De weg naar de nieuwe cao
We nemen je mee terug naar 2021. In dat jaar bracht de Sociaal-Economische Raad (SER) het middellangetermijnadvies uit, met als boodschap: we moeten naar één arbeidsmarkt, waarin vast en flex minder van elkaar verschillen (SER, 2021). Die oproep kwam niet uit het niets. De jaren ervoor groeide de kritiek op de doorgeschoten flexibilisering: tijdelijke contracten, lagere lonen en onzekerheid stapelden zich op.
Ook juridisch en politiek werd die roep steeds duidelijker. Denk aan de Wet werk en zekerheid (2015) en de daaropvolgende Wet arbeidsmarkt in balans (2019), die probeerden meer balans te brengen tussen vast en flex. En recent: de Wet meer zekerheid flexwerkers, die nu bij de Tweede Kamer ligt (Rijksoverheid, 2024). Ook in de rechtspraak klinkt diezelfde lijn terug. In het Dosign-arrest (Hoge Raad, 2023) werd opnieuw bevestigd dat gelijkwaardige arbeidsvoorwaarden het uitgangspunt moeten zijn, óók als de contractvorm anders is. En dat is geen uitzondering — in meerdere uitspraken werd de positie van flexwerkers steviger neergezet.

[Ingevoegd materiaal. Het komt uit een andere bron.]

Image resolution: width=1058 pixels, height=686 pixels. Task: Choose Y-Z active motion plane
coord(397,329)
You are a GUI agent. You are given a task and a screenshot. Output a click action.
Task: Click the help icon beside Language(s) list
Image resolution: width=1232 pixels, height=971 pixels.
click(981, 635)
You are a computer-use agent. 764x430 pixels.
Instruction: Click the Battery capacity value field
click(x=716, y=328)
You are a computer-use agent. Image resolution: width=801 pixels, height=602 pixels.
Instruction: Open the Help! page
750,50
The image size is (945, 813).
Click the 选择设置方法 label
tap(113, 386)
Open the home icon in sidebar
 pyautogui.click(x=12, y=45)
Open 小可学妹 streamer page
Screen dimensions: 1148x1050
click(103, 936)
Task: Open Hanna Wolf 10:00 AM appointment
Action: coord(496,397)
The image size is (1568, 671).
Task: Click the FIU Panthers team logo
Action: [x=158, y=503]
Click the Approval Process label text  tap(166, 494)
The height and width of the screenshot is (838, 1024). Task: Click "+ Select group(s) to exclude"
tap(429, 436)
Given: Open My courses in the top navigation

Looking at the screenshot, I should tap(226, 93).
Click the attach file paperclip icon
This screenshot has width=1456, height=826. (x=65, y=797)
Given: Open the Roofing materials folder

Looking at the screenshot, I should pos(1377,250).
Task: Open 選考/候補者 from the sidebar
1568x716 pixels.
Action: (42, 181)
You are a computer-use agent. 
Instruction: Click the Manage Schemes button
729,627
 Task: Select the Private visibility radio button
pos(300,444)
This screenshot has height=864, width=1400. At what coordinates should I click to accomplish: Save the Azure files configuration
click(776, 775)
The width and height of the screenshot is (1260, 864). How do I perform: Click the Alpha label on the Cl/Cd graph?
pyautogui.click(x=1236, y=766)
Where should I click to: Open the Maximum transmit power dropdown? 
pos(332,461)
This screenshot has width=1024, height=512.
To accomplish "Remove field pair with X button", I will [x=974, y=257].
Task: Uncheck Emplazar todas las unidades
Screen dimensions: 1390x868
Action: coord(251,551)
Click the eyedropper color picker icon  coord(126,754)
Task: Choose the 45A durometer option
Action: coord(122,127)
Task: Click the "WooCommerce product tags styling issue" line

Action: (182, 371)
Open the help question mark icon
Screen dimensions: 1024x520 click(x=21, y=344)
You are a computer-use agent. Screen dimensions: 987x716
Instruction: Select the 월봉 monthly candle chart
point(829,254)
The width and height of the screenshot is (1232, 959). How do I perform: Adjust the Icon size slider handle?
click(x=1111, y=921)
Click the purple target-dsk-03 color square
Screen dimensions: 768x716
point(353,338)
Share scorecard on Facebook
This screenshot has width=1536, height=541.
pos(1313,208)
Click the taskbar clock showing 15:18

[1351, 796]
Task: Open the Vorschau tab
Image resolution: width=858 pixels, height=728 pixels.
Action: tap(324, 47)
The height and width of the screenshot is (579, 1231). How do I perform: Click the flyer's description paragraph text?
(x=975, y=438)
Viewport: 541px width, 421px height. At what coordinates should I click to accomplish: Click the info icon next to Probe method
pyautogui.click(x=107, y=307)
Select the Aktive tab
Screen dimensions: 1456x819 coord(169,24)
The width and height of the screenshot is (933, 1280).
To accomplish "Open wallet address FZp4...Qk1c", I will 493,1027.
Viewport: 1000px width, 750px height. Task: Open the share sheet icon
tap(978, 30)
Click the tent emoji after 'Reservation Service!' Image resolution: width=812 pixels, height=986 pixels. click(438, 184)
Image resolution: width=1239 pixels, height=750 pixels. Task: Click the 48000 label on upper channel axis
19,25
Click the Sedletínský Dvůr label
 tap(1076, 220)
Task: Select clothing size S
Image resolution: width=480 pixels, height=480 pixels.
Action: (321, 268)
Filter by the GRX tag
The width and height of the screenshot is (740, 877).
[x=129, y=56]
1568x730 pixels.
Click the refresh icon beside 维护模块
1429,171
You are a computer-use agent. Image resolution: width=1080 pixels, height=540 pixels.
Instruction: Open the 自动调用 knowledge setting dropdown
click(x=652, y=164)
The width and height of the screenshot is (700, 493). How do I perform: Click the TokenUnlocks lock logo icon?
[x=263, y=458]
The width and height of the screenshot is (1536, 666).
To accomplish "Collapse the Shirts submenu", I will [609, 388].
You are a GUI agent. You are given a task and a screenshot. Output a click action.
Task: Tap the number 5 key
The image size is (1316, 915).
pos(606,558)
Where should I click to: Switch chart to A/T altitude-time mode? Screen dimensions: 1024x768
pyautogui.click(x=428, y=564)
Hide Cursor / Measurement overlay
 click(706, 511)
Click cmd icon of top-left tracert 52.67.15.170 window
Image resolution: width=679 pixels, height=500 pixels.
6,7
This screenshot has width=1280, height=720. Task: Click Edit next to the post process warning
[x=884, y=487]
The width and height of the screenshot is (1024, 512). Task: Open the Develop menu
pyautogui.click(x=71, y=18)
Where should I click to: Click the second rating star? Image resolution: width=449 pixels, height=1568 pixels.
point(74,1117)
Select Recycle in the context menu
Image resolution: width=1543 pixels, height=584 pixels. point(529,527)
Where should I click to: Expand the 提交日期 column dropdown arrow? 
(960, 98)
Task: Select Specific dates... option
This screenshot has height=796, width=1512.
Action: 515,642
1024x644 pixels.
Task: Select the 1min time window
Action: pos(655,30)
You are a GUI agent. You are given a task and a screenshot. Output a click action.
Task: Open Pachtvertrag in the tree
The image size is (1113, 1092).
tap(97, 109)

Wat begon als een abstract debat, kreeg steeds concretere vormen. “Voor hetzelfde werk moet je hetzelfde beloond worden,” vertelt SUSA-directeur Anne Bijvank-Olthof in de ZiPtalk-podcast. “Jarenlang ging het gesprek in politiek en rechtspraak over wat ‘gelijk loon’ precies betekent. Gaat het alleen om salaris, of ook om regelingen zoals reiskosten en bonussen? Uiteindelijk is besloten dat het om het geheel gaat. En dat maakt deze cao zo groot.” Die gedachte — dat gelijkheid niet ophoudt bij het uurloon — vormt de kern van de nieuwe cao. Ze legt vast dat loon als een ruim begrip gezien moet worden. Daarom moeten álle vormen van beloning meetellen, zodat werk niet alleen eerlijk, maar ook compleet beloond wordt.
En de cao van 2026? Die vertaalt die maatschappelijke ontwikkeling nu naar afspraken op papier.